# java.util.LinkedList: Doppelte Elemente vermeiden



## Guest (18. Jun 2007)

Hallo zusammen!

Ich bin gerade dabei eine Adjazenzliste in Java zu implementieren und habe mir das folgend gedacht. Meine Hauptklasse Graph enthält eine verkettete Liste, in der jedes Element ein Startknoten ist, der wiederum eine verkettete Liste bestehend aus Endknoten enthält. Diese Knoten enthalten jeweils einen eindeutigen Bezeichner "name" und die Endknoten noch die Gewichtung der Kante zu ihnen.

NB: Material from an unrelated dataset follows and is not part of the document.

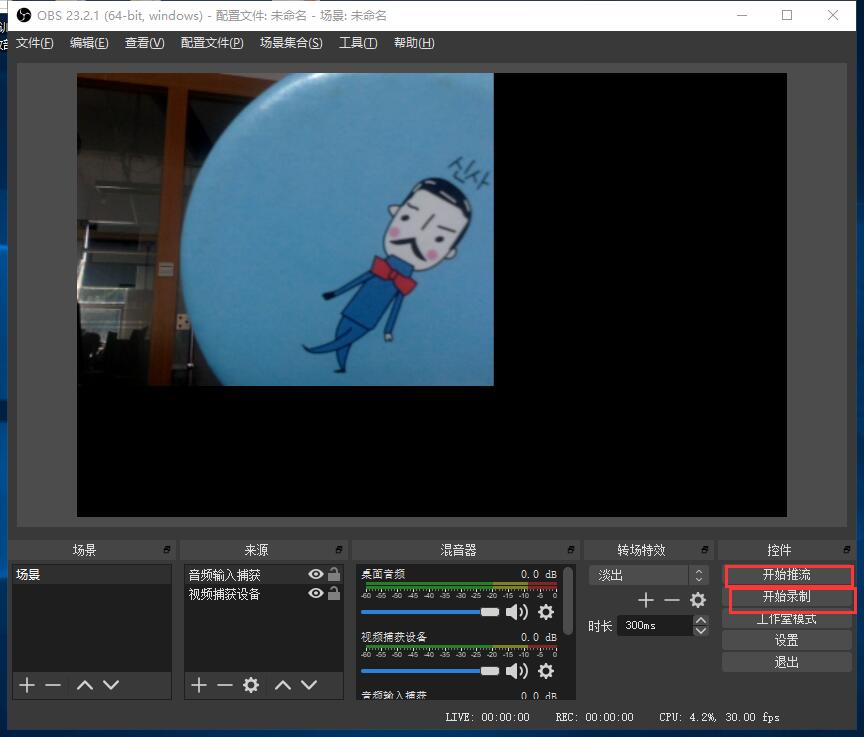Toggle visibility of 视频捕获设备 source

(x=316, y=594)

Mein Problem an der Sache ist jetzt erstmal, dass ich doppelte Einträge vermeiden muss, d.h. beim Einfügen eines beliebigen Knoten muss überprüft werden, ob der Key schon vorhanden ist. Dazu wollte ich die Methode contains(Object o) verwenden, doch leider vergleicht diese ja nicht den Key, sondern wohl die Adresse des Objekts und die ist natürlich jedesmal verschieden. 
Also überschreibe ich diese Methode bzw. schreib mir eine neue. Aber wie greife ich auf die intern geführte Liste zu, damit ich jedes Element durchgehen kann?
Oder hat jemand eine andere Idee, wie ich doppelte Elemente vermeiden kann?

Gruß,
Calex


----------



## Wildcard (18. Jun 2007)

Nein, du solltest nicht contains überschreiben, sondern die equals Methode der Objekte die du einfügen willst.
Vorsicht: wenn equals überschrieben wird muss auch hashCode überschrieben werden.


----------



## Guest (18. Jun 2007)

Danke! Also ruft Contains die equals-Methode meiner erstellten Klasse auf!? Das ist nett 

Und was hat das jetzt mit hashCode auf sich?


----------



## Wildcard (18. Jun 2007)

Der Kontrakt ist folgender:
wenn o1.equals(o2) true ergibt, dann muss auch o1.hasCode()==o2.hashCode() sein.
Wenn du also equals überschreibst musst du auch gewährleisten das der HashCode passt.


----------



## Guest (18. Jun 2007)

Ok, so dachte ich mir das fast. Hab's meiner Meinung nach richtig so implementiert, aber funktionieren nenne ich was anderes:


```
class Node
{
   String name;
   
   public Node(String name)
   {
      this.name = name;
   }
   
   public boolean equals(Node n)
   {
      if(n.name.equals(this.name)) return true;
      return false;
   }

   public boolean equals(String s)
   {
      if(s.equals(this.name)) return true;
      return false;
   }
   
   public int hashCode()
   {
      return this.name.hashCode();
   }
}

class Program
{
   public static void main(String[] args)
   {
      java.util.LinkedList<Node> l = new LinkedList();
      Node n = new Node("1");
      l.add(n);
      
      System.out.println(l.contains("1")); //ergibt false!!
   }
}
```

Wie schon geschrieben, wird mir immer false ausgegeben!

Was nun?


----------



## Wildcard (18. Jun 2007)

Überschreib equals(Object o) und caste entsprechend.


----------